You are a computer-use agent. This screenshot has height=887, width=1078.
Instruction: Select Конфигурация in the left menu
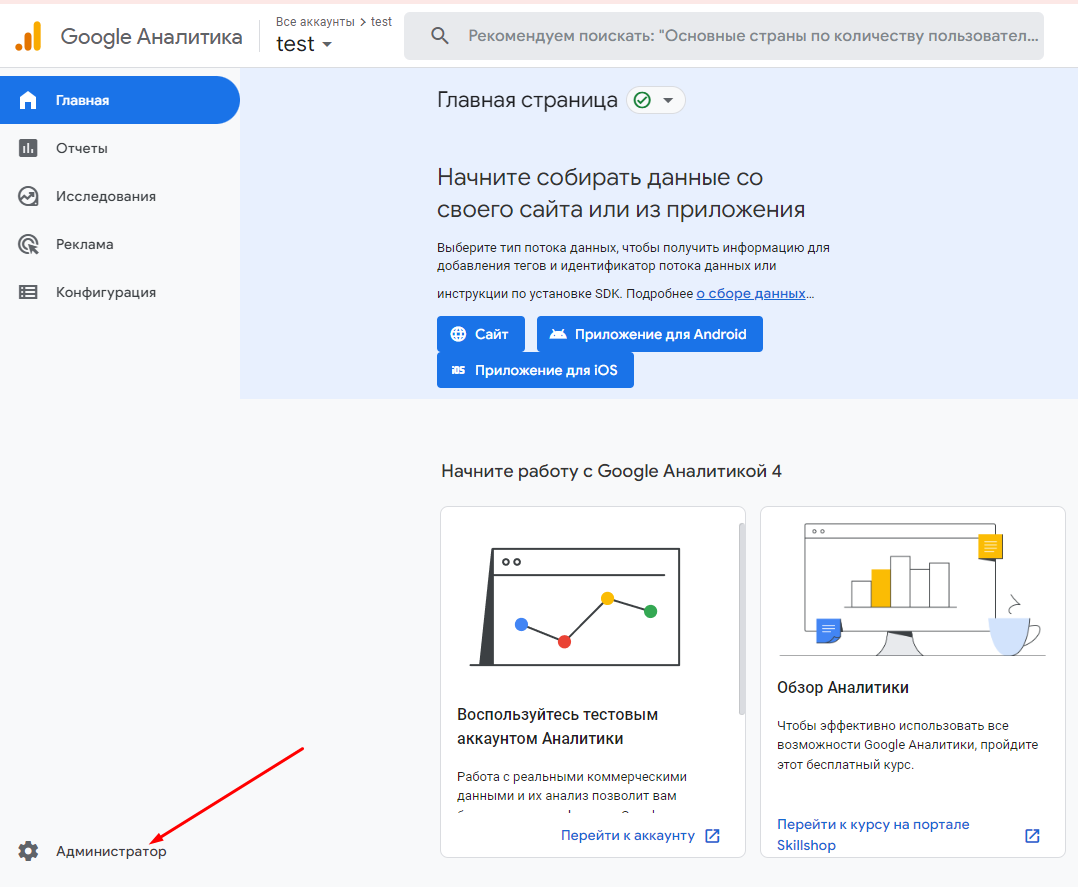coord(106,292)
▬▬▬▬▬▬
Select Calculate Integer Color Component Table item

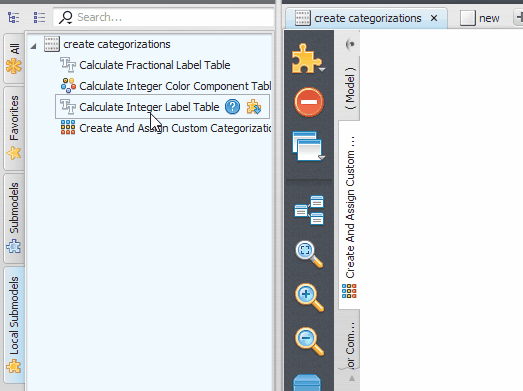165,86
▬▬▬▬▬▬
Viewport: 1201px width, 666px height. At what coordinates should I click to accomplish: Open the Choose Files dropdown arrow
▬▬▬▬▬▬
(Given exercise) Find each line of the listing above that contains the string "Select", treating uppercase and lowercase as distinct, and copy those lines in full.

(Finished answer)
Instruction: Select Конфигурация in the left menu
Select Calculate Integer Color Component Table item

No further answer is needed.